PMID: 11931414Apr 5, 2002Paper

Mycobacterium tuberculosis typing: usefulness of DRE-PCR to confirm cross-contamination in the mycobacteriology laboratory of a general reference hospital for AIDS

The International Journal of Tuberculosis and Lung Disease : the Official Journal of the International Union Against Tuberculosis and Lung Disease
L A FilhoM H F Saad

Abstract

In this study two molecular typing methods, a simple double repetitive element PCR-based assay and the standardized restriction fragment length polymorphism (RFLP), were used to confirm cross-contamination in the mycobacteriology laboratory. Clinical specimens from 12 patients, submitted for acid-fast bacilli stain smear and processed for culture in Lowenstein-Jensen on the same day, resulted in positive bacterioscopy (+++) and confluent growth only for one of the patients.
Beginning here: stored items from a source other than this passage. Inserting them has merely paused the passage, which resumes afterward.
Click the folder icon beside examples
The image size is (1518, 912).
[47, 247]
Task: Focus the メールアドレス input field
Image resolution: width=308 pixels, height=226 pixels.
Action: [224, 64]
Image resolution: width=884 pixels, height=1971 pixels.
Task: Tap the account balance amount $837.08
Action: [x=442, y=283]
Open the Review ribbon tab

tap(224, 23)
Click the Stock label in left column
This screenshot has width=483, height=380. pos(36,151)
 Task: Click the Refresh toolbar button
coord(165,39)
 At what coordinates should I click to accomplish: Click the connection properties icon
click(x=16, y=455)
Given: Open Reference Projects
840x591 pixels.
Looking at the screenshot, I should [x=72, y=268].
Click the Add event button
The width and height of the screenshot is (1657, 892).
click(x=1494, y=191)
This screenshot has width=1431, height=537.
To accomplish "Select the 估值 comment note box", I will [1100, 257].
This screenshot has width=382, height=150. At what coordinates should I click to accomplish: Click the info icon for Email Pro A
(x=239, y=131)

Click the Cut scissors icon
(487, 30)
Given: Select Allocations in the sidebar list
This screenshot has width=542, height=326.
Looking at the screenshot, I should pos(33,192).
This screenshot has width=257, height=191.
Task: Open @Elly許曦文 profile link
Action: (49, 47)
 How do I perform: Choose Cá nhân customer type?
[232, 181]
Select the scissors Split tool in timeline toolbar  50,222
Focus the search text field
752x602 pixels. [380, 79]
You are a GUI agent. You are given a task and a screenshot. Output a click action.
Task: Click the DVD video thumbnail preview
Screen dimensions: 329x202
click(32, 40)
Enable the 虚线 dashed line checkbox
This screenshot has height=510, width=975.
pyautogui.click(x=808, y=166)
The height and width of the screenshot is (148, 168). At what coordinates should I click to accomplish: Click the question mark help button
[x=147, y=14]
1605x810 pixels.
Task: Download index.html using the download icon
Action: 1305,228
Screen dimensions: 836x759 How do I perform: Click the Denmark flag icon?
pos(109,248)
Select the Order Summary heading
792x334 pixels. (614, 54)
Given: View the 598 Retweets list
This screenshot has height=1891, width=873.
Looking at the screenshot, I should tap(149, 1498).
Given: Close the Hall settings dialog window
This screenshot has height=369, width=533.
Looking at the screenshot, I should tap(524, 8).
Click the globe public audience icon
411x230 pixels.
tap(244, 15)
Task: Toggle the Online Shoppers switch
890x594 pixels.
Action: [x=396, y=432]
The specimens from all the other patients but two were smear-negative and culture-positive, with one or two colonies. None of them had clinical symptoms and radiological findings for active tuberculosis (TB). The suspicion of false-positive cultures arose when a health care worker who had had a PPD skin test conversion, claimed to be healthy and had no TB symptoms, was found to have a positive sputum culture. DRE-PCR demonstrated that all nine cultures typed belonged to one cluster, further confirmed by RFLP. Although DRE-PCR has been found to be poorly reproducible, it has enough discriminatory power to be useful for rapid epidemiological investigation in selected settings.